After fifteen years of legalized euthanasia in Belgium, the real life practice and ramifications are now wreaking havoc throughout the nation.
Professor Benoit Beuselinck is an oncologist in Belgium, where he has been researching the effects of legalised euthanasia.
Medical care there is now vastly different than just ten years ago. Beuselinck, of the Catholic University Hospitals of Leuven, states that hospital doctors, to avoid having to administer a lethal injection, will refer elderly or ill patients to a palliative care unit. The assumption is that, since palliative care professionals already deal with end-of-life issues, they are more readily equipped to deal with such a situation.”
As it turns out, that’s not what’s happening at all. In Belgium and the Netherlands, medical professionals are resigning in considerable numbers because of the astounding lack of regulation surrounding the practice of euthanasia. This withdrawal of medical staff is specifically pronounced in the palliative care field, as nurses and doctors find their roles reduced to that of reluctant executioners. The legalization of euthanasia is actually driving away highly trained staff, leaving palliative care units understaffed. Belgian nurses and social workers whose area of expertise is treating dying patients are quitting their jobs because palliative care units are being turned into “houses of euthanasia” Beuselinck said.
Prof. Beuselinck said palliative care nurses found the demands for euthanasia an “impossible burden” and a “complete contradiction of their initial desire to administer genuine palliative care to terminally ill patients. Some Belgian palliative care units that have opened their doors to patients requesting euthanasia have seen nurses and social workers leaving the unit because they were disappointed that they could no longer offer palliative care to their patients in an appropriate way,” he continued. It was the exact opposite of what they wanted to do.
“They were upset that their function was reduced to preparing patients and their families for lethal injections.”

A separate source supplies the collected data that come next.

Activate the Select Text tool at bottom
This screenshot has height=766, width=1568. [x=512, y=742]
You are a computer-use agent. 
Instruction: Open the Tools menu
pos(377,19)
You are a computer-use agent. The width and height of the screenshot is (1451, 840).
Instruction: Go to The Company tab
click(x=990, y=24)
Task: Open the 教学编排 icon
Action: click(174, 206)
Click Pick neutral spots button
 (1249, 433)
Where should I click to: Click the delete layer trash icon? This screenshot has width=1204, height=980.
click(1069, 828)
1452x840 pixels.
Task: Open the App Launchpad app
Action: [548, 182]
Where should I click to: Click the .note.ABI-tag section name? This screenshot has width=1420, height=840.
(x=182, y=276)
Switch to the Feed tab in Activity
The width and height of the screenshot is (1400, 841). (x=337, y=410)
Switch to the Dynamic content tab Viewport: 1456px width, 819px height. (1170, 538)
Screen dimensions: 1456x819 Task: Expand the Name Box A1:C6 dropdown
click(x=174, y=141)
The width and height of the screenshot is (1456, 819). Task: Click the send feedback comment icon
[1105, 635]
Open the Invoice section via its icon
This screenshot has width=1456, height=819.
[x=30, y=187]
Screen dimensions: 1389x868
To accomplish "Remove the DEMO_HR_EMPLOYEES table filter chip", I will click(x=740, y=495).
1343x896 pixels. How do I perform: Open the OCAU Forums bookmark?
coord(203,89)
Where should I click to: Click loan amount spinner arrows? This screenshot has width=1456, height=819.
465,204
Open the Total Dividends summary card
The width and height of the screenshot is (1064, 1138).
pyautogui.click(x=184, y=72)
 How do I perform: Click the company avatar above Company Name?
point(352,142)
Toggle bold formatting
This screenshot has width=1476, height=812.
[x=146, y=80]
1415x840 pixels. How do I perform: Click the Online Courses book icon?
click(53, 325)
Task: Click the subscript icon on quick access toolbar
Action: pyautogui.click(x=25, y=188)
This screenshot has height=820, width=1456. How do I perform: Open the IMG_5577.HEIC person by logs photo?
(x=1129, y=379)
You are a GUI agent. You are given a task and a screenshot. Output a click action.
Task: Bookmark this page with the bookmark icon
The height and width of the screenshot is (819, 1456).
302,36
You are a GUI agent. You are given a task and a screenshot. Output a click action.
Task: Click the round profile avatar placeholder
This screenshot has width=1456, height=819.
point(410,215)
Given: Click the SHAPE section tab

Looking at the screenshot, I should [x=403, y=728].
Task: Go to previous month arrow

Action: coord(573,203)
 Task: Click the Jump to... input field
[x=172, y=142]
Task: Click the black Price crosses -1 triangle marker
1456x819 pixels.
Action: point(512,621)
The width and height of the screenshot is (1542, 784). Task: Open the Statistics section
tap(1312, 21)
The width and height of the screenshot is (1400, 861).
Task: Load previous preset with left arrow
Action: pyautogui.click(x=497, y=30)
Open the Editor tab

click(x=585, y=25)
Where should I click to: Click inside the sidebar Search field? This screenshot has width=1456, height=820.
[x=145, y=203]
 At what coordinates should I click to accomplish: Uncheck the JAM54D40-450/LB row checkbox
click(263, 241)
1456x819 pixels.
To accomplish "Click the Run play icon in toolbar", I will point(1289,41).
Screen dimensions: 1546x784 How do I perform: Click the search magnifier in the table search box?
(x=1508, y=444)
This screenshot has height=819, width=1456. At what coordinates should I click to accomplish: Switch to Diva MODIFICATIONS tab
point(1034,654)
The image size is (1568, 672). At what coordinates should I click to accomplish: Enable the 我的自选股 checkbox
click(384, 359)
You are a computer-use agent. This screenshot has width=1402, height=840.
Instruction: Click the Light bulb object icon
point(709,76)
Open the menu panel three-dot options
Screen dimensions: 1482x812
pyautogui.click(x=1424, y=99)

But medical professionals are upset about more than just a change in their job description. Euthanasia laws create a moral dilema. According to Willems Lemmens, member of the Belgian Bioethics Advisory Committee:
More and more doctors are “testifying to the moral pressure they are experiencing. Since euthanasia is increasingly perceived by the general public as a right over the death of an individual and family members, the practitioners’ therapeutic freedom and conscience are actually being put to the test.”The Netherlands is finding similar challenges, as the definition of euthanasia is now more loosely interpreted in order to include dementia patients. A Dutch euthanasia regular, Berna van Baarsen, explained her reasoning for quitting her profession:
“I do not believe that a written declaration of intent can replace an oral request for incapacitated patients with advanced dementia…In people with a terminal illness like cancer, in whom euthanasia has already been agreed but who suddenly ended up in a coma because of their illness, that’s fair. However, dementia is a very different kind of ailment. That disease is more erratic and patients often live longer. A lot of things can happen during that period. For instance, a patient might say that she would want euthanasia if she no longer recognises her relatives. This could happen. But at a next visit she can still recognize her partner or her children. What is the right moment to grant euthanasia?”
What van Baarsen’s resignation points out is the fact that those who were once willing participants in euthanasia are now opposed to it because in actual practice it is a dangerous and uncontrollable process.
Those of advocating for the sanctity of all human life from the moment of conception until the moment of natural death anticipated that euthanasia and assisted suicide laws would drastically impact the most vulnerable of society. That impact is now being seen dramatically.
What was maybe not expected was doctors and nurses fleeing their professions because of the consequences of legalised euthanasia. So the result is that all Belgian and Dutch citizens are now impactedas their system of care crumbles before their eyes.
The lessons learned the hard way in Belgium and the Netherlands highlight the fact that euthanasia laws hurt everyone, regardless of their status. Here in the U.S. we must continue to be vigilant, especially in the states where so-called ‘right to die’ advocates are pushing for legalization. We must let our politicians know that legalized euthanasia can never be safe, and we must continue to pray for the sanctity of all human life.